The anteroom was the size of a janitor’s closet, but it was enough, once they’d barred both doors. Candlelight was dim, but that was enough too, when they knew each other’s body like their own.

“Damn corset,” he mumbled at one point.

“But no panties,” she replied, and he gave up fiddling with her stays to investigate that immediately. “Hah! Couldn’t remember what the Regency style was. Been driving me crazy wondering what’s under your skirts and it’s nothing at all.” The froth of petticoats took him some time to penetrate, by which time he was on his knees. Which seemed convenient all round, though Buffy almost bit through the skin on her wrist trying to keep quiet while he licked into her.

When he leaned back, finally, her legs were shaking, but she didn’t miss the gleam of moisture on his mouth as the dancing candle flames caught it. He was smiling, though it turned to a frown as he looked about them, disdainful at the one chair the anteroom had. “Not exactly over-furnished, this place. That horsehair number’ll be itchy, and it’s small. Mind the floor?”

Buffy’s legs were feeling more competent in the moving-around department, so she walked over to the nearer door, placed her hands on the frame, and looked back over her shoulder. “Come on, when I’m so conveniently undressed?”

He followed, scooping up her skirts, throwing them almost over her head till he had her bare from the waist down. Naked ass, so she waved it at him, invitingly, just a little bent forward to let herself brace properly. “Good old-fashioned knee-trembler, hmm? Retro. I like it. We should time travel more often, Slayer.”

It was kind of a shame that they picked the one door, though, because it was the other one that burst open almost before they’d finished. A voice, booming and somehow not quite human, bellowed, “Elizabeth! My love, how could you so betray me?” It was one of the guys she’d danced with earlier, one of those that she’d remembered from the first night Spike was with her. Huh. Demon was a slowpoke, it seemed.

Spike tutted, and pulled away from Buffy, scrabbling to do up a fly button or two before leaping into the attack. Buffy only had to flail her skirts down which was faster, so she got to the demon first.

The little horsehair-stuffed chair came apart pretty easily, and okay Demon Guy wasn’t a vampire, but stabbing most things through the heart with a foot of pointy wood works pretty well. Buffy shouted over her shoulder as she stabbed, “Spike? What part do we need to get back?”

Spike was still preoccupied with his fly buttons (which: Buffy had mentioned before they were fiddly in a tight spot. Hah.). “Erm, definitely need him dead, I think we just nab some hair or something – anything to bind his body to the spell. Anything that’ll burn.”

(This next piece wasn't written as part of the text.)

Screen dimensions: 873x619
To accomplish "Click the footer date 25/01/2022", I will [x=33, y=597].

“Okay,” and she killed the kidnapper demon properly on the second stab. He was quite good looking, in a way, though as he died he turned a little greenish and his features grew pointier. Unfortunately, the watching London society crowds didn’t see that part.

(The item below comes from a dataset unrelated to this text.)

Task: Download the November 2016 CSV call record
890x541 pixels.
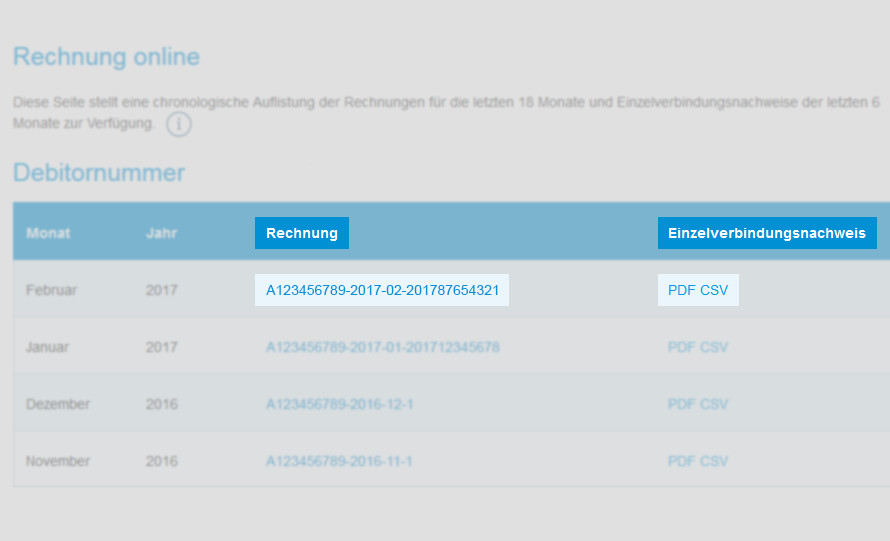Action: [x=714, y=461]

“Hussy!” “Harlot!” “Shameless!” “Murderess!” A crowd was gathering outside the broken door, pressing forward, body odour and candle wax intruding on Buffy and Spike’s former private space. Possibly not so much a crowd as a mob. Or soon would be.

“Slayer?” said Spike, at her shoulder again. “I’m thinking this could get ugly. Shall we leave these nice people to their chuntering and get off home?”

Two doors to an anteroom? Very handy. They escaped down the back stairs, and into the night, fleeing through London laughing with post-sex and post-kill thrills, back to the house where the butler tried to stop Spike from entering. “It really is most improp-“

“Whatever,” said Buffy. “We need a fire and some cookware. Could you bring- Oh, wait, we’ll go to the kitchen.”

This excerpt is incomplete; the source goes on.